Wacana Perubahan Sistem Pemilihan
Partai Gerindra secara terbuka menyatakan dukungannya terhadap pemilihan kepala daerah melalui DPRD. Gagasan ini diposisikan sebagai langkah korektif atas sistem pilkada langsung yang dinilai menyimpan banyak persoalan struktural.
Pimpinan Gerindra menilai bahwa demokrasi bukan sekadar soal memilih secara langsung, tetapi juga tentang efektivitas, kualitas kepemimpinan, dan keberlanjutan pemerintahan. Dalam pandangan partai ini, ketika sebuah sistem lebih banyak memunculkan masalah ketimbang manfaat, maka perubahan menjadi keniscayaan.

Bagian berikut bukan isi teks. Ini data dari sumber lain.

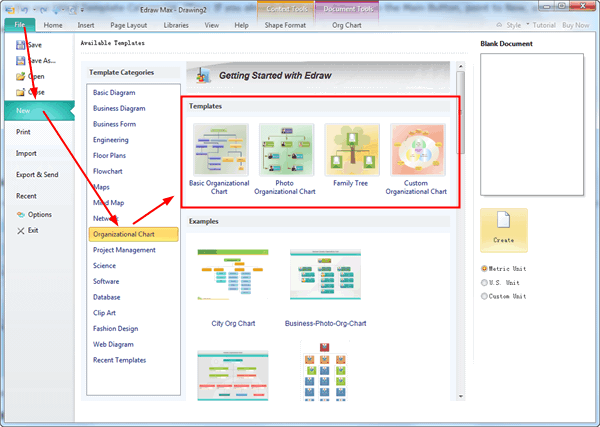Click the Create button

pos(504,230)
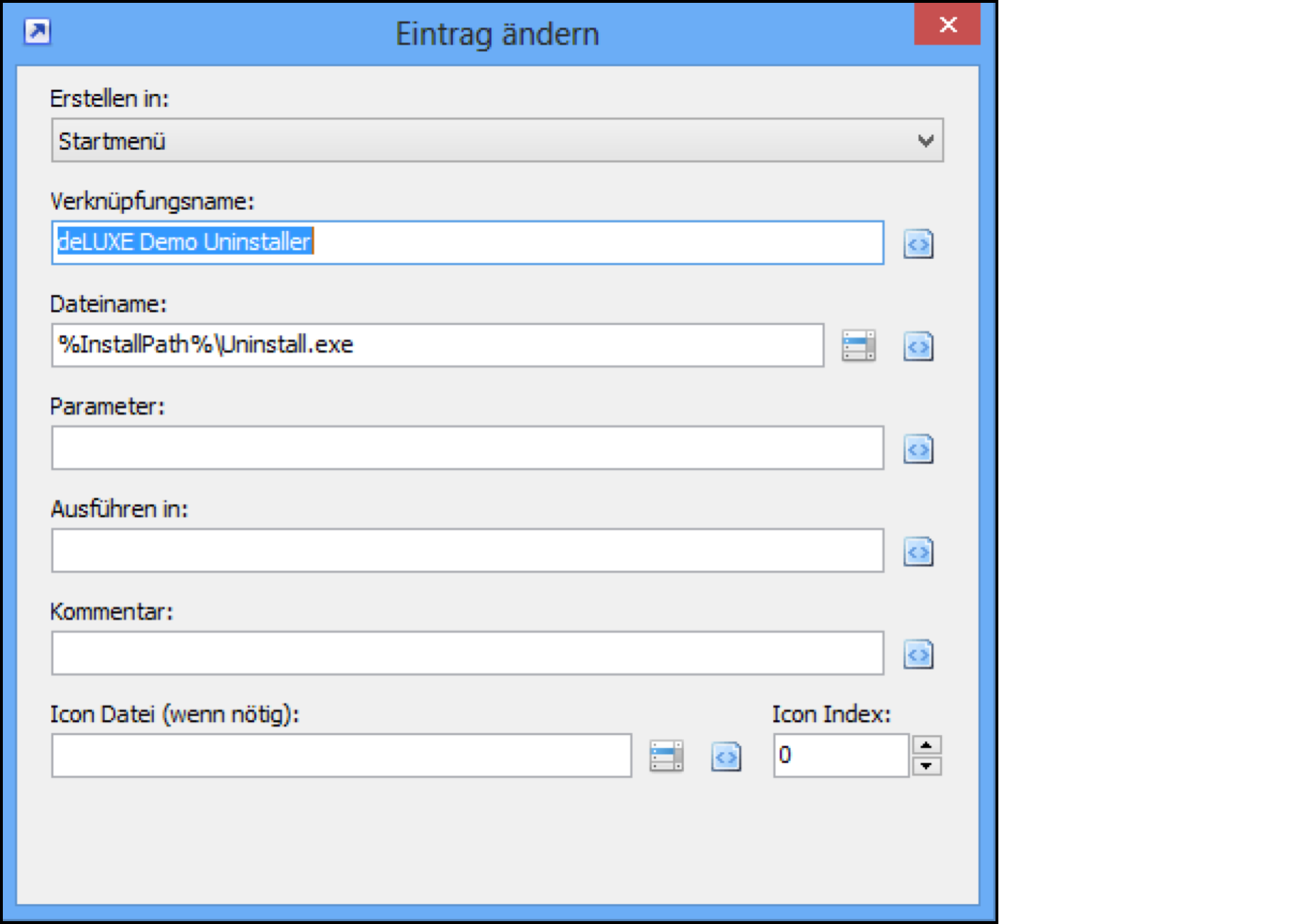
Task: Click the file browse icon next to Dateiname
Action: coord(858,346)

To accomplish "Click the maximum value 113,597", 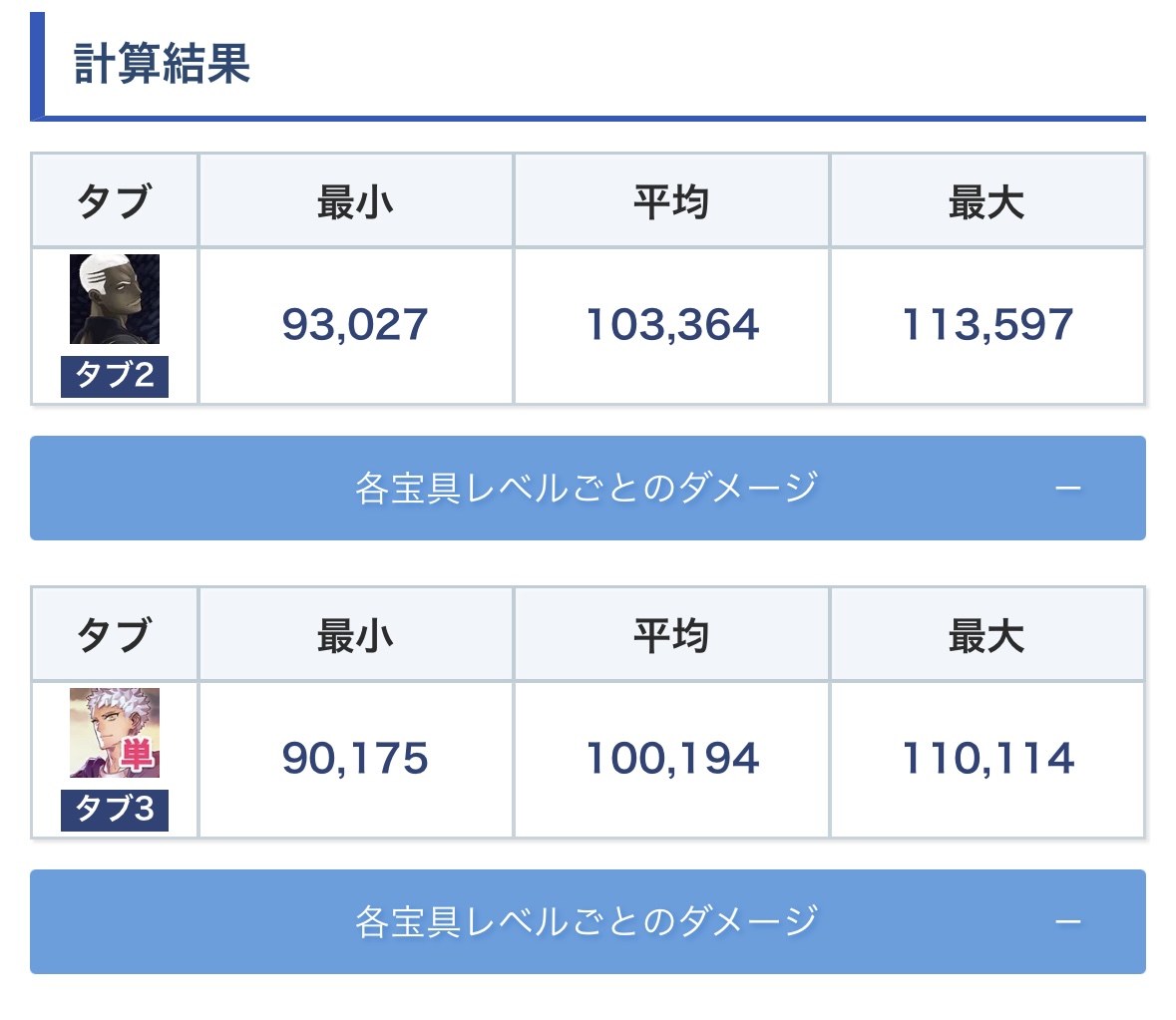I will pyautogui.click(x=987, y=325).
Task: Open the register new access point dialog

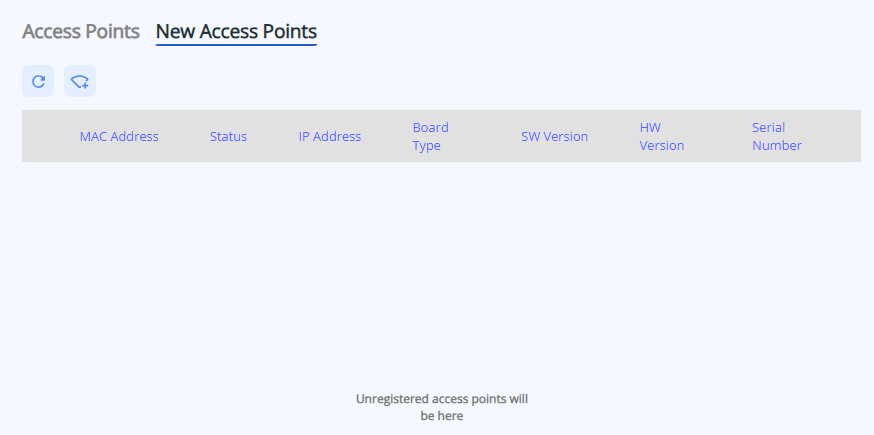Action: point(80,82)
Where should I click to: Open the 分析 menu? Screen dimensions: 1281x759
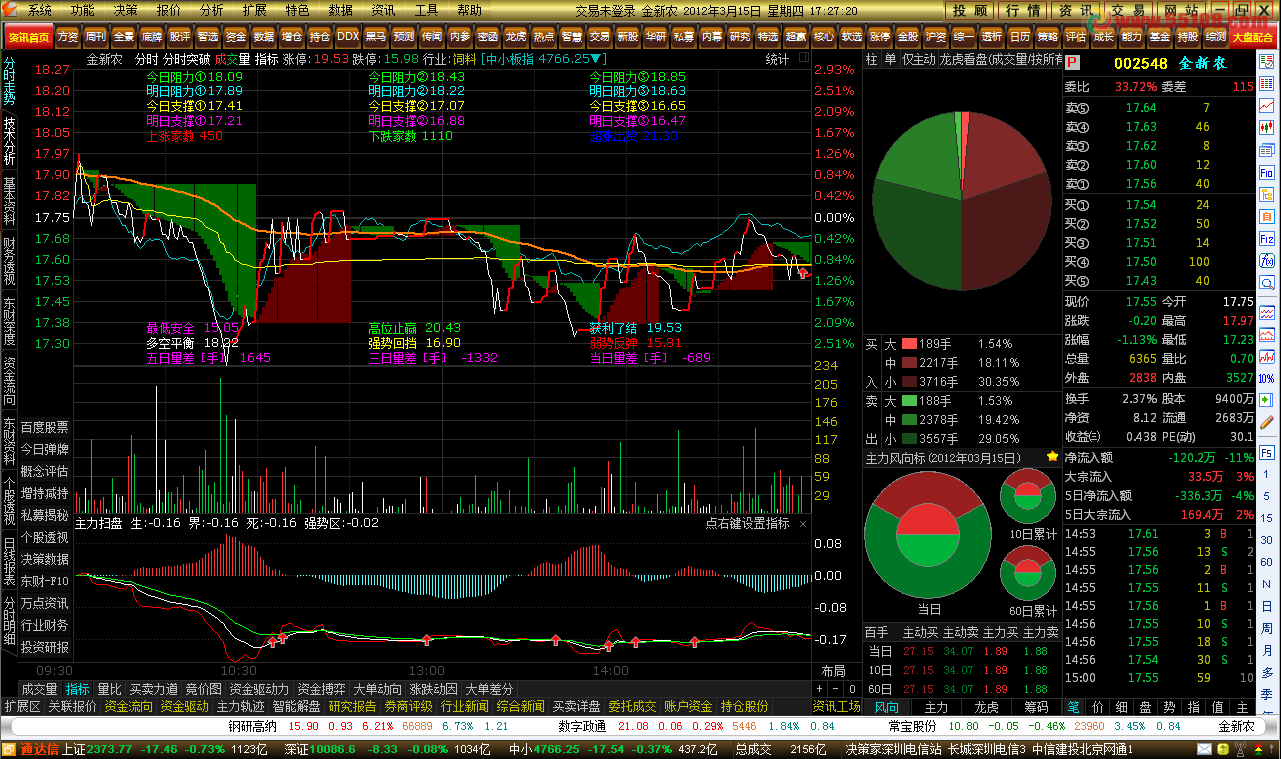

Ongkos Politik yang Kian Menggunung
Salah satu argumen terkuat yang dikemukakan adalah besarnya ongkos politik. Pilkada langsung membutuhkan anggaran yang sangat besar, baik dari APBD maupun dari kandidat sendiri. Beban ini dinilai tidak hanya menguras keuangan negara, tetapi juga membuka ruang praktik politik biaya tinggi.

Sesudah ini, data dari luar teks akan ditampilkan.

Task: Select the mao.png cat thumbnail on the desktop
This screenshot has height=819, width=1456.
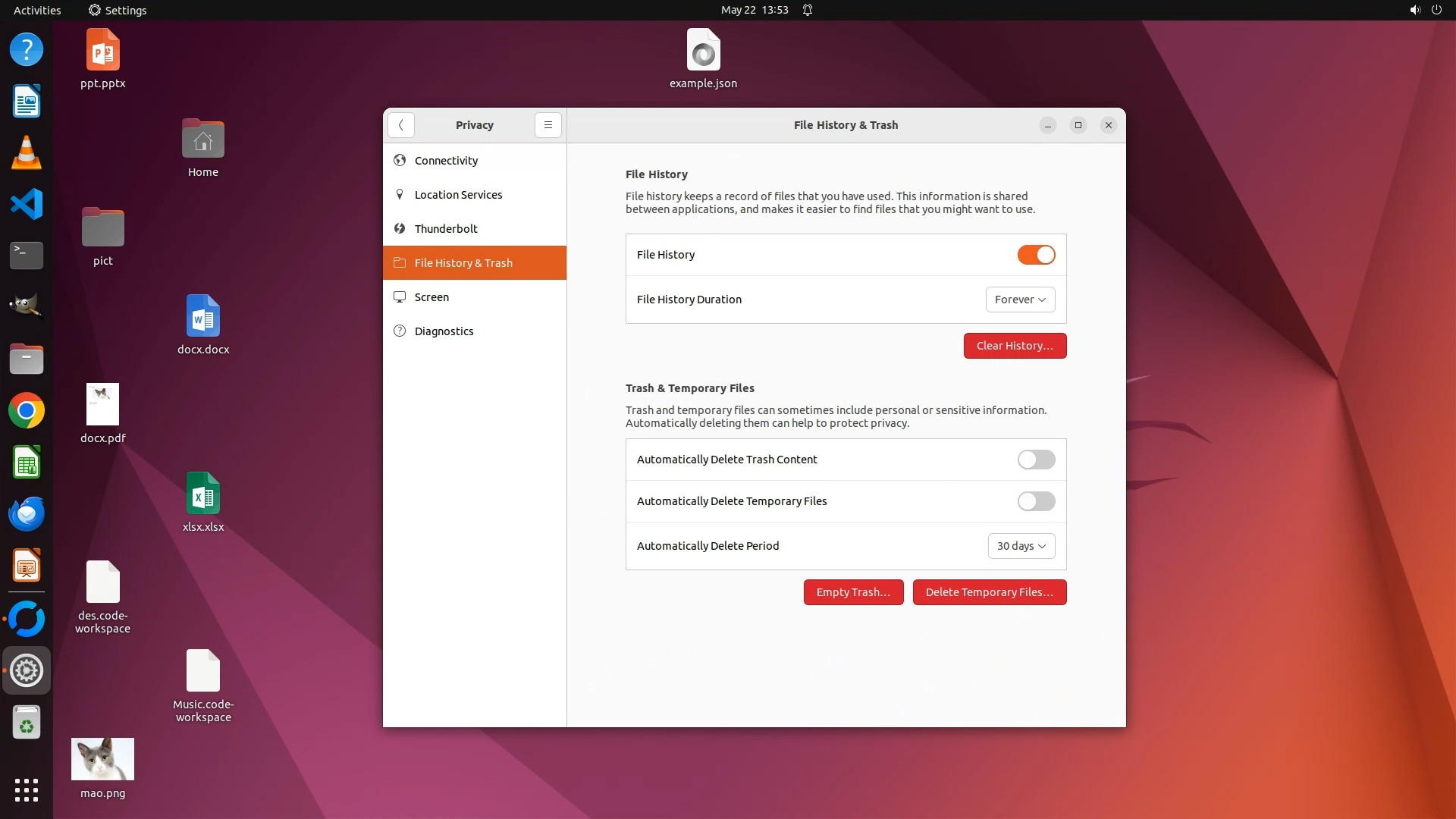Action: pyautogui.click(x=102, y=759)
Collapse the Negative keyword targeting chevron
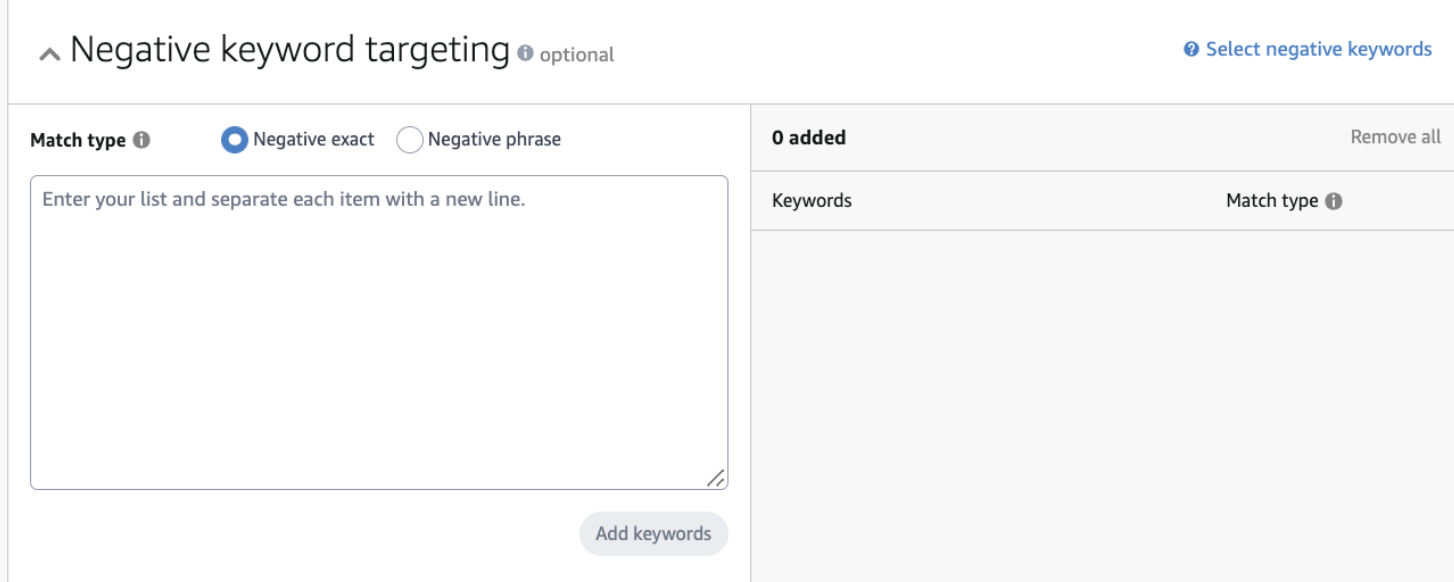1454x582 pixels. [x=49, y=55]
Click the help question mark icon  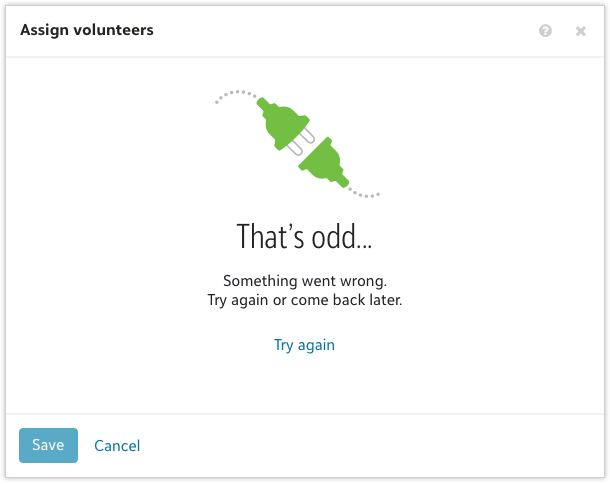coord(545,31)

SKANDAL K3 MENGGURITA: Pengacara Noel Beberkan Bukti Transfer Duit Haram ke 'Ibu Menteri'!
Sekretaris Jenderal Gerindra menegaskan bahwa dana pilkada yang terus membengkak seharusnya bisa dialihkan untuk program-program yang lebih menyentuh kebutuhan rakyat. Menurutnya, efisiensi anggaran adalah bagian dari tanggung jawab moral dalam mengelola negara.
Efisiensi Versus Partisipasi Rakyat
Gerindra memandang pemilihan oleh DPRD sebagai mekanisme yang lebih efisien, cepat, dan terukur. DPRD dianggap memiliki legitimasi sebagai wakil rakyat yang dipilih melalui pemilu nasional.